IV. Scope of Relief.
The plaintiffs request two forms of interim equitable relief: a stay of agency action issued pursuant to 5 U.S.C. § 705 and a preliminary injunction as to the individual plaintiffs issued pursuant to Rule 65(a). Section 705 provides that “[o]n such conditions as may be required and to the extent necessary to prevent irreparable injury, the reviewing court ․ may issue all necessary and appropriate process to postpone the effective date of an agency action or to preserve status or rights pending conclusion of the review proceedings.” 5 U.S.C. § 705. The provision codified courts’ “traditional authority” to grant stays pending review of an agency action or court order. Sampson v. Murray, 415 U.S. 61, 68 n.15, 76, 94 S.Ct. 937, 39 L.Ed.2d 166 (1974). The principles governing a “traditional stay granted by an appellate court pending review of an inferior court's decision” thus also govern “the authority of courts charged by statute with judicial review of agency decisions.” Id. at 73-74, 94 S.Ct. 937 (citing Scripps-Howard Radio v. Fed. Commc'ns Comm'n, 316 U.S. 4, 62 S.Ct. 875, 86 L.Ed. 1229 (1942)); see All. for Hippocratic Med. v. U.S. Food & Drug Admin., 78 F.4th 210, 255-56 (5th Cir. 2023) (“Circuit courts have interpreted [5 U.S.C. § 705] as providing something akin to the general stay power recognized by Rule 18 of the Federal Rules of Appellate Procedure.” (citing Ohio v. Nuclear Regul. Comm'n, 812 F.2d 288, 290 (6th Cir. 1987), and In re GTE Serv. Corp., 762 F.2d 1024, 1026 (D.C. Cir. 1985))), rev'd and remanded on other grounds sub nom. Food & Drug Admin. v. All. for Hippocratic Med., 602 U.S. 367, 144 S.Ct. 1540, 219 L.Ed.2d 121 (2024).
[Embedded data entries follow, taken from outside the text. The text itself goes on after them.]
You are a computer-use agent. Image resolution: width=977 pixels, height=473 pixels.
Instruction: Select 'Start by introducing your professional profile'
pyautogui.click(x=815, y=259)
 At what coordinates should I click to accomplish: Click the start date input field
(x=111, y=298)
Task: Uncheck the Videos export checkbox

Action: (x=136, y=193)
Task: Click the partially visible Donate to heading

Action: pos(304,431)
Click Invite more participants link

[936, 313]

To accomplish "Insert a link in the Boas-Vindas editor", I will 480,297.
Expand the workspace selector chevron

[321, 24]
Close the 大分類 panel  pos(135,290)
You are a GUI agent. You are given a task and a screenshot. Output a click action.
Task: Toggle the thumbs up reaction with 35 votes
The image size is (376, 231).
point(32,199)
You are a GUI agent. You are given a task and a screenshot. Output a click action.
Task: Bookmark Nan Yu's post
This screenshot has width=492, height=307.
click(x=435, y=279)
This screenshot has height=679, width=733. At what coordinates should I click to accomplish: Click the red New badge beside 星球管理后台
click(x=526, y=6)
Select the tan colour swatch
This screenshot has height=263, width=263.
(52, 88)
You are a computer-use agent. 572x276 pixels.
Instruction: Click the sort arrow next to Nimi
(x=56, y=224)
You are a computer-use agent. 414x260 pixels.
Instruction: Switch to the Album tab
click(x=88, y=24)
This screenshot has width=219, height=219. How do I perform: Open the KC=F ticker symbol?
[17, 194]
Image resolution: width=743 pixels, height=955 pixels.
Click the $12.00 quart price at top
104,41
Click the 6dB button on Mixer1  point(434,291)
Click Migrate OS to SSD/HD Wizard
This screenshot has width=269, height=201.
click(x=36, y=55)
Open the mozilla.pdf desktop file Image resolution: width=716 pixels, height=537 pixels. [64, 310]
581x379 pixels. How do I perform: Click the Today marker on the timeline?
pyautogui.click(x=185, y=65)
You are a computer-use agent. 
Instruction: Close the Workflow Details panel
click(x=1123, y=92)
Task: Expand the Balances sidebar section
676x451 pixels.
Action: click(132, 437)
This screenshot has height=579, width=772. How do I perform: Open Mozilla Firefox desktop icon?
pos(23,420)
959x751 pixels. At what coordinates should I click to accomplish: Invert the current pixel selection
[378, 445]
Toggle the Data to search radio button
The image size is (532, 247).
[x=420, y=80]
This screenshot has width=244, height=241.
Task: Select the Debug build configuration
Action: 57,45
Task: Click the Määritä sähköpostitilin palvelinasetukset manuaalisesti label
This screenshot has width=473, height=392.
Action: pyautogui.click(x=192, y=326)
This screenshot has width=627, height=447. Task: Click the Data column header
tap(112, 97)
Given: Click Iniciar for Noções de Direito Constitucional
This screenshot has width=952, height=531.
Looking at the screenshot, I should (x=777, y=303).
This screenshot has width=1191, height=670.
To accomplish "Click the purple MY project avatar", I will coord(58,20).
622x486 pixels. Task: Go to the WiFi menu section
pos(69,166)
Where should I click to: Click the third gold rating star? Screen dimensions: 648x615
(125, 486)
An order staying an agency rule or policy pending full adjudication on the merits is similar to a preliminary injunction prohibiting enforcement of that rule or policy. See Nken, 556 U.S. at 428, 129 S.Ct. 1749. “Both can have the practical effect of preventing some action before the legality of that action has been conclusively determined.” Id. Stays and preliminary injunctions nevertheless “serve different purposes.” Id. While an injunction “is a means by which a court tells someone what to do or not to do,” a stay “operates upon the [administrative] proceeding itself” by “halting or postponing some portion of the proceeding, or by temporarily divesting [a rule or policy] of enforceability.” Id.; see Stay, Black's Law Dictionary (12th ed. 2024) (defining stay as the “postponement or halting of a proceeding, judgment, or the like”). Put differently, although an agency may effectively be required to refrain from acting pursuant to either form of equitable relief, an agency may only be affirmatively directed to act pursuant to an injunction. See Nken, 556 U.S. at 429, 129 S.Ct. 1749.
An example offered by the Supreme Court in Scripps-Howard Radio v. Federal Communications Commission illustrates this distinction. There, the Court contrasted a request to stay the Federal Communications Commission's (“FCC”) decision to grant an application to modify a radio station's broadcasting license with a request to stay the FCC's decision to deny such an application. See 316 U.S. at 14, 62 S.Ct. 875. The Court explained that while the FCC's decision to grant an application to modify a license would be “susceptible of being stayed on appeal,” its decision to deny the application would not be susceptible to a stay, because “[a] stay of an order denying an application would in the nature of things stay nothing.” Id. at 14, 16, 62 S.Ct. 875. In other words, a stay cannot “operate as an affirmative authorization of that which [an agency] has refused to authorize.” Id. at 14, 62 S.Ct. 875 (emphasis added); accord Sampson, 415 U.S. at 76, 94 S.Ct. 937.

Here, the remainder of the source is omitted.